なんなら、今のラウロの実力なら闘神流の技のいくつかを教えられると思う」


「ありがとうございます」


すると、重たい話は終わり彼は少し不安な何か悲しいことが

あったような顔をする。


「ここからは腹を割って話そう。実は俺さ、結構不安だったんだ」


「不安、ですか?」


その言葉に俺は内心(いきなり何を言っているのだろうか?)と思ってしまうが

今はよそう。

彼は親としてではなく腹を割って俺と向き合おうとしているのだ。

俺もそれに答えなくては失礼だ。


「ラウロはその年で普通の大人よりも物事を考えられる。

時には俺以上に考えて、助けてくれる。」


「そんなことないと思いますが」


俺にそんな感覚はない。

しかし、アルフレットはそう思ってしまうのだろう。

多分、エミリオも。


「だから不安だったんだ。

ラウロには親は必要ないものなんじゃないかって」


「.....」


黙ることしかできない。

アルフレットの不安は親ならだれもが思うことだと思うから。

実際、自分の息子が自分以上に物事考えて行動出来たら、

(俺、いらない奴なんじゃね)ってなると思う。


「だから、今回のことは心配だったが少し嬉しいんだ。

お前も子供なんだなって感じられたから」


安堵感、今の彼からは確かな安堵感を感じる。

それは、自身がいる意味があるっていうのは彼に一種の

安堵感を抱かせるのだろう。


「僕は父様たちを必要ないと思ったことはありません。

実際に闘神流や夜桜流などの剣術を扱えるようになったのは

父様や母様のおかげです。

だから、そう思わないでください。
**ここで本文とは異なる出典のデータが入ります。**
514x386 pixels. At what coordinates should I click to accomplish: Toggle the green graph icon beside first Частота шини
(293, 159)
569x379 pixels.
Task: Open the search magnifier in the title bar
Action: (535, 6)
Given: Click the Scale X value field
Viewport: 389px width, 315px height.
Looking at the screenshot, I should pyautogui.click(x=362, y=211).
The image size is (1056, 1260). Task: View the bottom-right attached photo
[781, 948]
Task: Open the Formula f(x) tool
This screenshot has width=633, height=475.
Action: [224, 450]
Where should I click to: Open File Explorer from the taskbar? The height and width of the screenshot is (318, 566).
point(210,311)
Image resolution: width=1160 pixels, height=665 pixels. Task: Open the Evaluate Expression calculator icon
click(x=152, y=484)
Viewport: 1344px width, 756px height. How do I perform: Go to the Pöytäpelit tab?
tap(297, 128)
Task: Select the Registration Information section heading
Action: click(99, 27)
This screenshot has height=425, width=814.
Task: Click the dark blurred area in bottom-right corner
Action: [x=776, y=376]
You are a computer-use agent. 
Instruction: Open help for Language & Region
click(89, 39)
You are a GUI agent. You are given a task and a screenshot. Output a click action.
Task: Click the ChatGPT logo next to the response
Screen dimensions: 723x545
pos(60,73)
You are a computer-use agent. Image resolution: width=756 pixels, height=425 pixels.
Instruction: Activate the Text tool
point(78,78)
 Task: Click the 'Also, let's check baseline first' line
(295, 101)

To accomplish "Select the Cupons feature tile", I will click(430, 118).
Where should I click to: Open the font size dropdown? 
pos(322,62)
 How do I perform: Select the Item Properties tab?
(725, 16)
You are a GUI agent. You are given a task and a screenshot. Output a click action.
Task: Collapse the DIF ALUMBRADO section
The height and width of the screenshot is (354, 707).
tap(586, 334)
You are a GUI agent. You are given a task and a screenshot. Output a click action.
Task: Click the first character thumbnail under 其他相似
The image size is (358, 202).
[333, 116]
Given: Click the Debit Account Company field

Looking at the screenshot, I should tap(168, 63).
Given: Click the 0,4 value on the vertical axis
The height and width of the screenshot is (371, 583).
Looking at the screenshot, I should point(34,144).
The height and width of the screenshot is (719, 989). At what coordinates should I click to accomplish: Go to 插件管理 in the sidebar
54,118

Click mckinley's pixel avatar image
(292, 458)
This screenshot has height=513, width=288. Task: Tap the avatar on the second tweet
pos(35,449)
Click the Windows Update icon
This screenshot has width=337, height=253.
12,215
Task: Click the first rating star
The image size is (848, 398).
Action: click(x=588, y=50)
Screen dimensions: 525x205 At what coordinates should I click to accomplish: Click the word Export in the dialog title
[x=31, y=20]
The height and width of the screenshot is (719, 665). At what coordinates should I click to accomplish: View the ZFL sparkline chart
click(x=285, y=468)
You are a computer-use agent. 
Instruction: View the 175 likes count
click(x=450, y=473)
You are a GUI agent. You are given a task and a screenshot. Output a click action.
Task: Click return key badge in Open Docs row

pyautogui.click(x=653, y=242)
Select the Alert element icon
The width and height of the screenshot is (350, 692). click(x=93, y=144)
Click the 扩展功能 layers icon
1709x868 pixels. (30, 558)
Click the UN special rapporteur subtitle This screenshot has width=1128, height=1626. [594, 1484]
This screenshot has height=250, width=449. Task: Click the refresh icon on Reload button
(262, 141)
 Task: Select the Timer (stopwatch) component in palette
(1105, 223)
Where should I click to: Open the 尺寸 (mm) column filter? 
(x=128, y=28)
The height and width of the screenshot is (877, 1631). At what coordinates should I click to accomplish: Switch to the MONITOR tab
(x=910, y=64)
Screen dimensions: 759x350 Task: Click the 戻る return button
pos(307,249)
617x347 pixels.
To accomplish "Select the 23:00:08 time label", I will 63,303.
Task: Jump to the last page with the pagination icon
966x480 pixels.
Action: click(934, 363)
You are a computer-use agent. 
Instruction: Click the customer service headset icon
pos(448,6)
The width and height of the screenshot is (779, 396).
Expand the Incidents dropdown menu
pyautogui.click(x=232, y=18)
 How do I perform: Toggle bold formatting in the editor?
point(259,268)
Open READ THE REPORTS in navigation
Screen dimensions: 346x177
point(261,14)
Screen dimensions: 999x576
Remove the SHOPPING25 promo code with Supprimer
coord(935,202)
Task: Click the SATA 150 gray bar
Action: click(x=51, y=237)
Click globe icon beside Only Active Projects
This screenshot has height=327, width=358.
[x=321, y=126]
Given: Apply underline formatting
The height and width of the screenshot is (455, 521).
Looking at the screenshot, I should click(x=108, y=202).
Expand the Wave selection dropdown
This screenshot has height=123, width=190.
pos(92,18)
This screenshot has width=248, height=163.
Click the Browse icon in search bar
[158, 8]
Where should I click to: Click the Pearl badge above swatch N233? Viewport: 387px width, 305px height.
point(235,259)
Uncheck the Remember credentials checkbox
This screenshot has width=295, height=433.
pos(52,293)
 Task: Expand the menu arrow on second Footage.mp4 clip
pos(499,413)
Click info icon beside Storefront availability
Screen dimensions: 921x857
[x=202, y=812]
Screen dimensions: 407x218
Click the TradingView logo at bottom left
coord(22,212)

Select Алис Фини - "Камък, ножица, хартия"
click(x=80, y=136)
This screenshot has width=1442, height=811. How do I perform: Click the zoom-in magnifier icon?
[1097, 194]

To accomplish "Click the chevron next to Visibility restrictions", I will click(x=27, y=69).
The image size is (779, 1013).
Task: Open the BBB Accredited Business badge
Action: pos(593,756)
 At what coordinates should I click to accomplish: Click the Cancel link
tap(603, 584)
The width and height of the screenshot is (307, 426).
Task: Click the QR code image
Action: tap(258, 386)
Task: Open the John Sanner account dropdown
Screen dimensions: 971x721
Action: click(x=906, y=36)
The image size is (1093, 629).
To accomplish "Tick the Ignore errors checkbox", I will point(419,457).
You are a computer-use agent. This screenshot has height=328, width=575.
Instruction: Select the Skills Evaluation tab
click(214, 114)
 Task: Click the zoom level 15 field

」


嘘偽りのない答え。

俺が人外の強さを得たのも、剣に憧れたのもすべてアルフレットたちのお陰だ。

だから、そんなことは言わないでほしい。


「ッッ‼」


ふと、俺は彼の顔を見る。

身長差もあり俺は上を見上げる体制だが。

アルフレットの顔からは涙がこぼれていた。

大粒ではなく、ポタポタと多くもなく、少なくもない普通の量の

涙がこぼれていたのだ。


「ありがとう、お前が息子で俺は本当によかった」


そういったアルフレットは俺の体に手を回し抱きついてきた。

力を弱く、まるで綿あめを手で包み込むような力加減。


「僕も父様や母様が親で幸せです」


互いにそう言って抱き合った。


互いに互いの存在に感謝して、ただ抱きあった。